RILEGGENDO “CENTINA”  a cura di Biagio Iacono

di  Orazio Di Rosa

Si è poeti per impulso irrefrenabile di certe immagini di vita che, se negli uomini comuni passano fuggevoli senza traccia o appena osservate, nei poeti persistono, si richiamano, si aggruppano e formano “organismi fantastici”. Questo enunciato, annotato in un sua pagina da Benedetto Croce, ben si adatta allo scenario degli ambienti, delle tracce di vita e delle persistenze di immagini che risaltano nella poesia di Corrado Papa che, composita e di impareggiabile valenza psicologica, diviene “organismo pulsante” di idee e di articolate fantasticherie.CENTINA cop.image

E spuntano come fiori le icone del quotidiano che egli capta nei silenzi della sua allusività, reinterpretandole poi, secondo le cadenze del suo oracolo misterioso che parla alla sua fantasia e che esplodono in armonie di versi che fanno flessuosa ed emotiva ogni rappresentazione della realtà. Un’operazione di amore, oso definirla, l’arte poetica di Corrado Papa, intento da sempre  ad una “lettura” dei dettagli della vita e della fluttuante realtà che lo circonda, e che poi, aperto il segno della parola, confida a se stesso e agli altri con lo stupore, gli umori, le perplessità che essa gli propone, con la potente forza delle idee che lo portano a focalizzare le immagini conclusive in una sapiente disposizione di sillabe indovinate, di caustici enunciati, di argute  personalissime riflessioni.

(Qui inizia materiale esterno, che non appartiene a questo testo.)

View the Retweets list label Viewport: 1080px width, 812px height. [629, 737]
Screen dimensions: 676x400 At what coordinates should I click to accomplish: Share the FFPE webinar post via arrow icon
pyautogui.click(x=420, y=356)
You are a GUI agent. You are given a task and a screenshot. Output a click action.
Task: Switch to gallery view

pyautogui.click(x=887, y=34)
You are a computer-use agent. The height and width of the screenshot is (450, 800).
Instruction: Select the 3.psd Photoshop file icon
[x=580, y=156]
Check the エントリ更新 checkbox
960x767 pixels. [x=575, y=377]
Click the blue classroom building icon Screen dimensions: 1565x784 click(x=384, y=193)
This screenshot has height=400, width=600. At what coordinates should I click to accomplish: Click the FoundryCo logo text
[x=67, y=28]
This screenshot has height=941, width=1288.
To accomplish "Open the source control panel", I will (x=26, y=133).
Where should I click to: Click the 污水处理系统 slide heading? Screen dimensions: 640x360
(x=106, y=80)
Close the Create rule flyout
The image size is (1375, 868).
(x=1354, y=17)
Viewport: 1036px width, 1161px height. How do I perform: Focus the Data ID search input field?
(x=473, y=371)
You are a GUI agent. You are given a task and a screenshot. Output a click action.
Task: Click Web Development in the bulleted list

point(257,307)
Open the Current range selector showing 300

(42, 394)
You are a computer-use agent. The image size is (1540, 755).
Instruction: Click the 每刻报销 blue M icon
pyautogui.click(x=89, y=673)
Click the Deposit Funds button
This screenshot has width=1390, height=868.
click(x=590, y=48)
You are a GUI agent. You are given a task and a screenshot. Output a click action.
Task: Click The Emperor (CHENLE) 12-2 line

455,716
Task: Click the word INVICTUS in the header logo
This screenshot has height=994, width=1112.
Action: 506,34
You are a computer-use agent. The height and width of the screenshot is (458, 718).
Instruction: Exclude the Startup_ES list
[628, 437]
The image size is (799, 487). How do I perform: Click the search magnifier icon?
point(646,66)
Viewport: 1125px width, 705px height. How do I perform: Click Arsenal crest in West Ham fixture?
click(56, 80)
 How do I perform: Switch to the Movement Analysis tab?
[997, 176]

Ogni artista è uomo della sua terra, della sua gente, della sua lingua (C. Marchesi); ed è la lingua della sua gente , quella che Papa usa, adopera, imposta, incantando il lettore con un documento frutto di un animo sensibile che sa trasformare in canto le immediatezze, le figure, le vicende, i ricordi. In lui la realtà riceve un’impronta personalissima, poiché il suo linguaggio ricco di risonanze e di echi, affascina perché chiaramente intonato alla  sua personalità: l’intelligente ironia, le indovinate similitudini, le calcolate metafore, i curiosi ossimori, e una rappresentazione delle cose pennellata in modo semplice ma graffiante, tale da suscitare il sorriso e, in qualche caso anche il riso, per la innata tendenza a colorire le frasi, a trattare i versi con una lingua intrisa di un cromatismo quasi sensuale.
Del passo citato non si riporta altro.